Exercise>
Using the records below, copy exactly the part that opens with the line holding "Open the 访客留言 tab" and closes with the line holding "The width and height of the screenshot is (900, 672).", minus the pictures.

Pixel coordinate grounding data>
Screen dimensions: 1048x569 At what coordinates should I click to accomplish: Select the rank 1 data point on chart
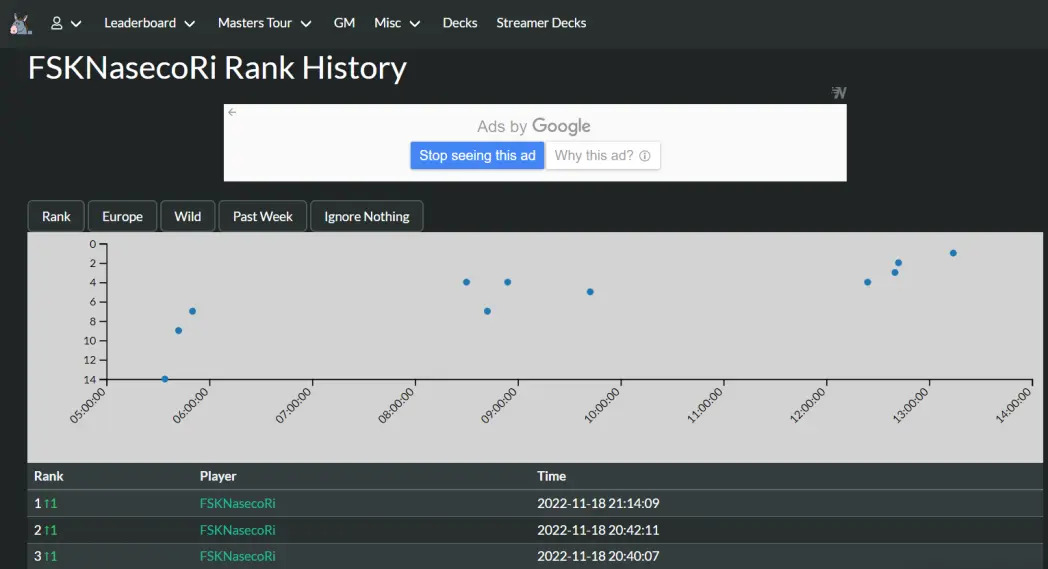tap(953, 253)
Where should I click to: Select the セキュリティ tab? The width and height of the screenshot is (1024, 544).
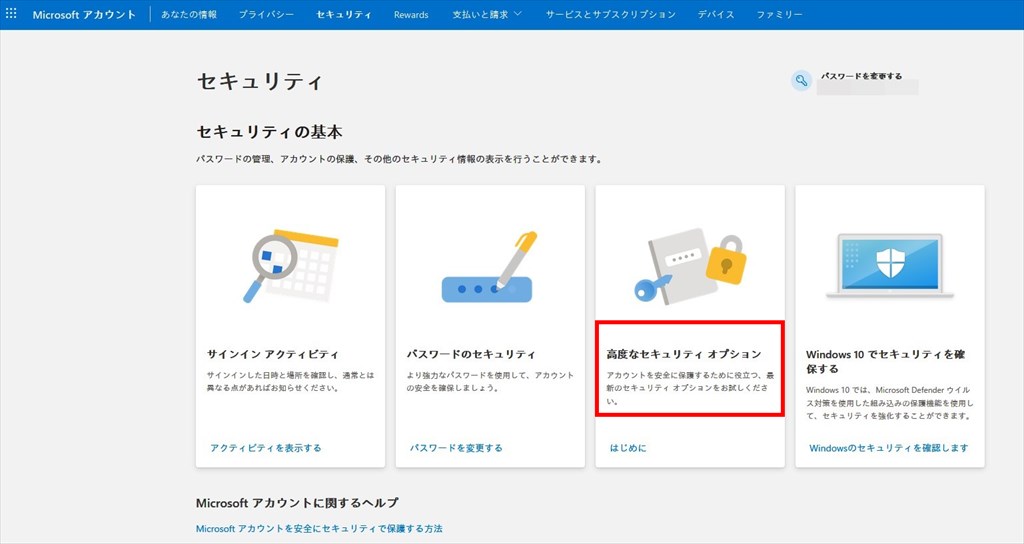[344, 15]
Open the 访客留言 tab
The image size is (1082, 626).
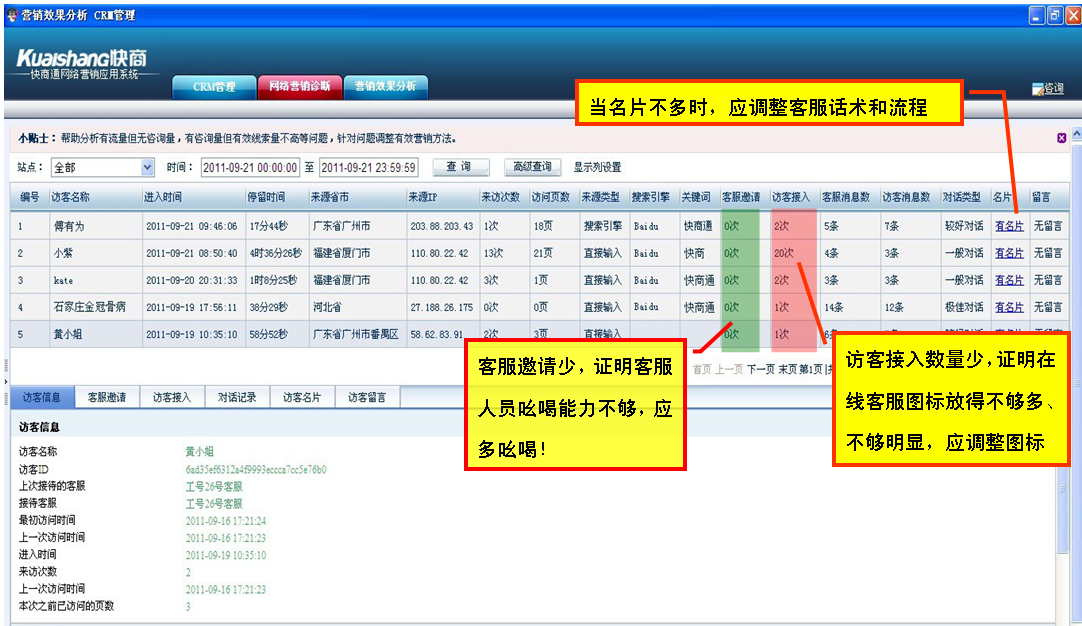[x=367, y=397]
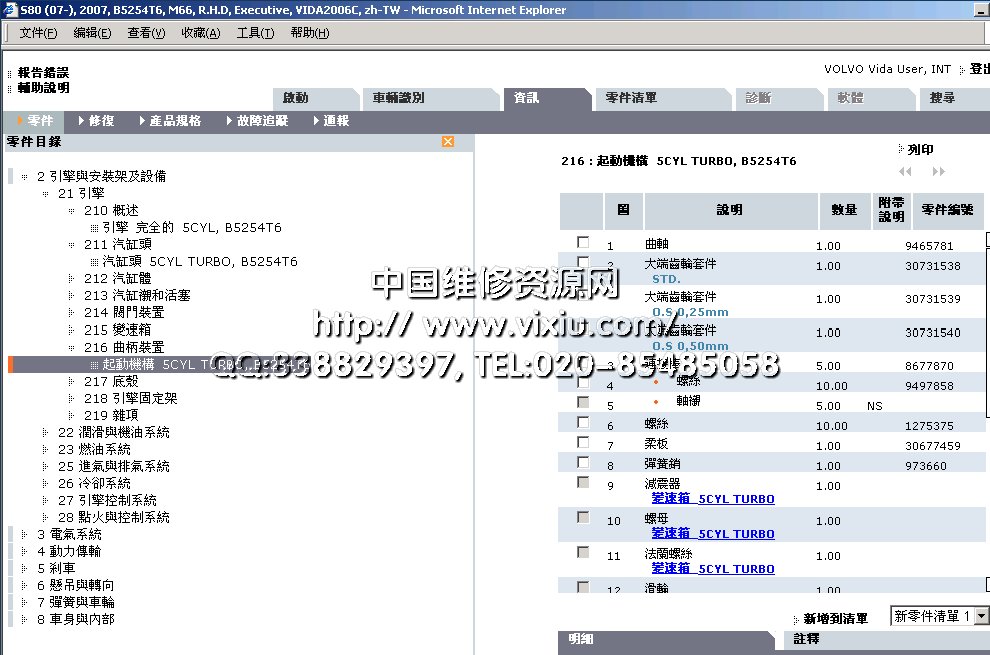Screen dimensions: 990x655
Task: Click the previous page double-arrow icon
Action: coord(905,172)
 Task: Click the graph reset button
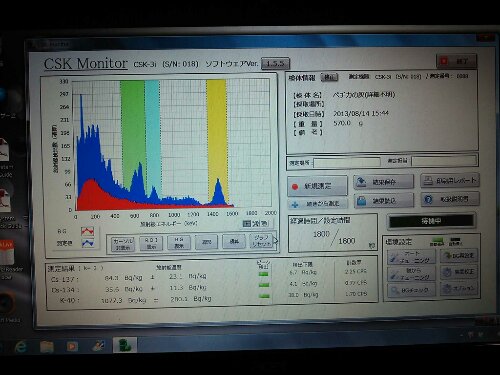(x=261, y=241)
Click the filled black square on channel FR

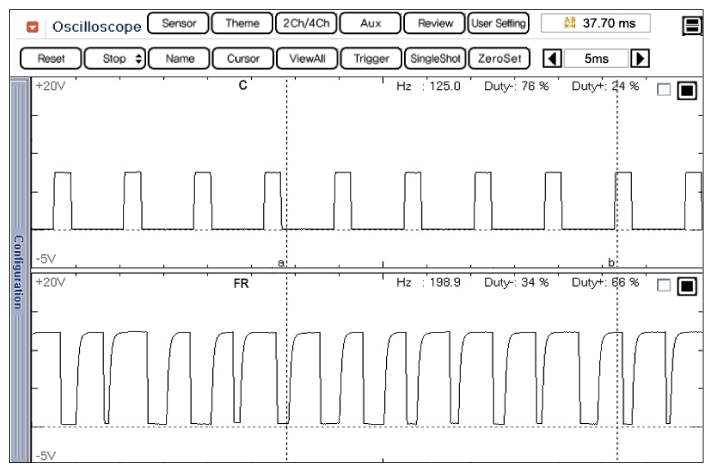686,287
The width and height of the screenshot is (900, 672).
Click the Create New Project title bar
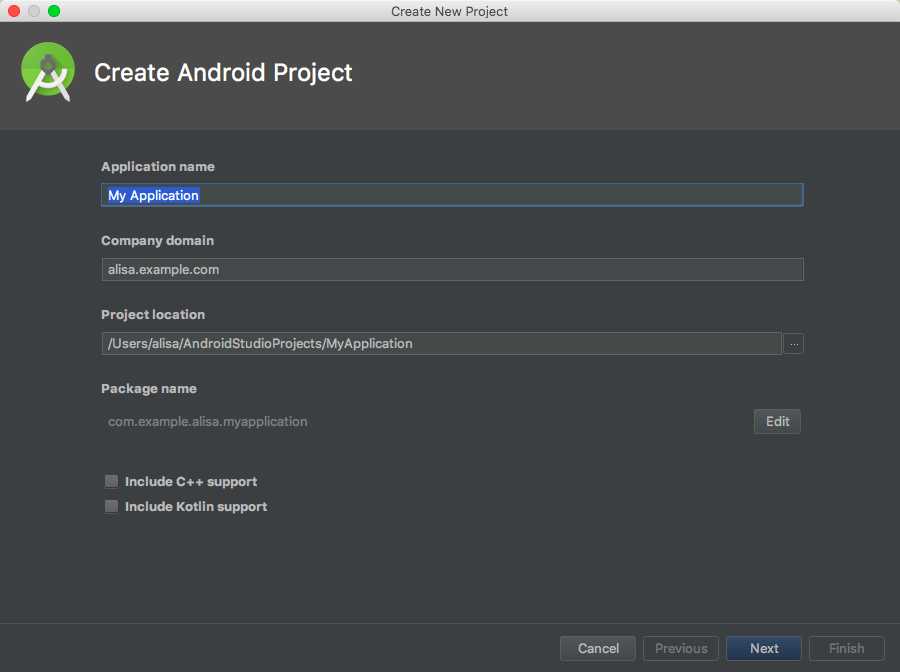pos(449,11)
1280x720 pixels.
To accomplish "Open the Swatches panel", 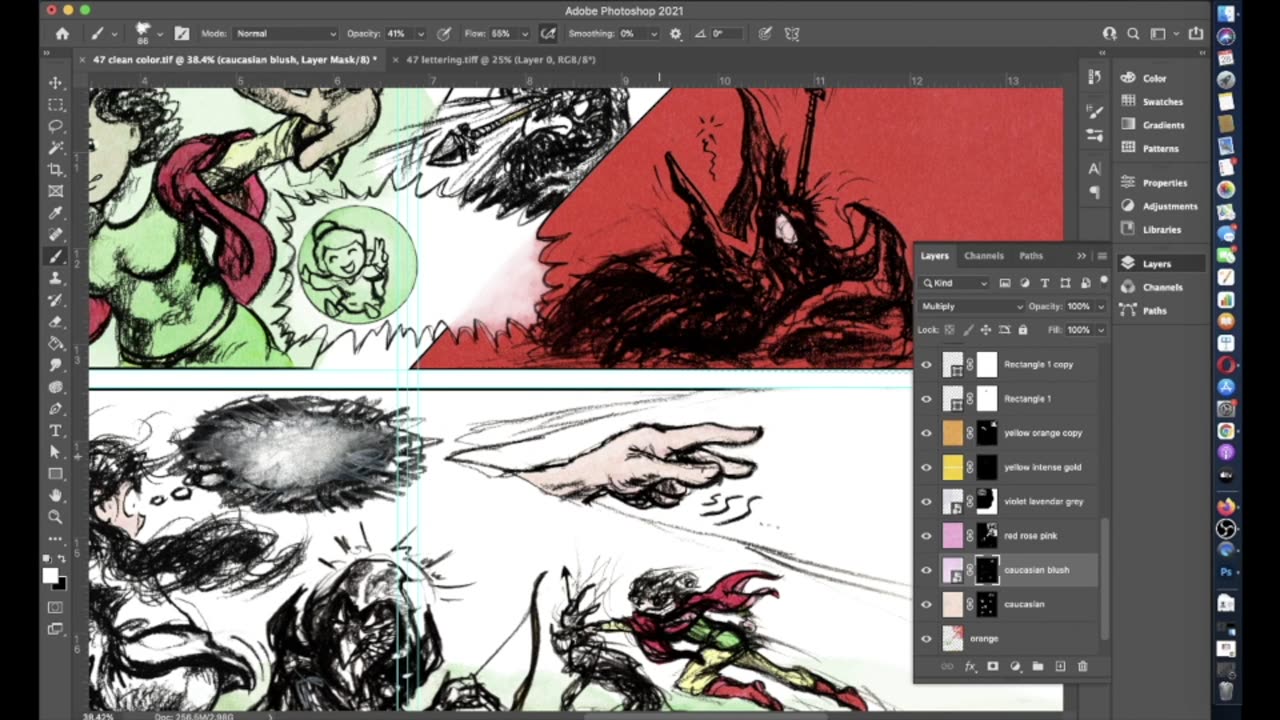I will pos(1161,101).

Written response>
Open the 访客留言 tab
The image size is (1082, 626).
[x=367, y=397]
Screen dimensions: 990x655
Task: Click the previous page double-arrow icon
Action: coord(905,172)
 Task: Click the graph reset button
(x=261, y=241)
Click the filled black square on channel FR

686,287
The width and height of the screenshot is (900, 672).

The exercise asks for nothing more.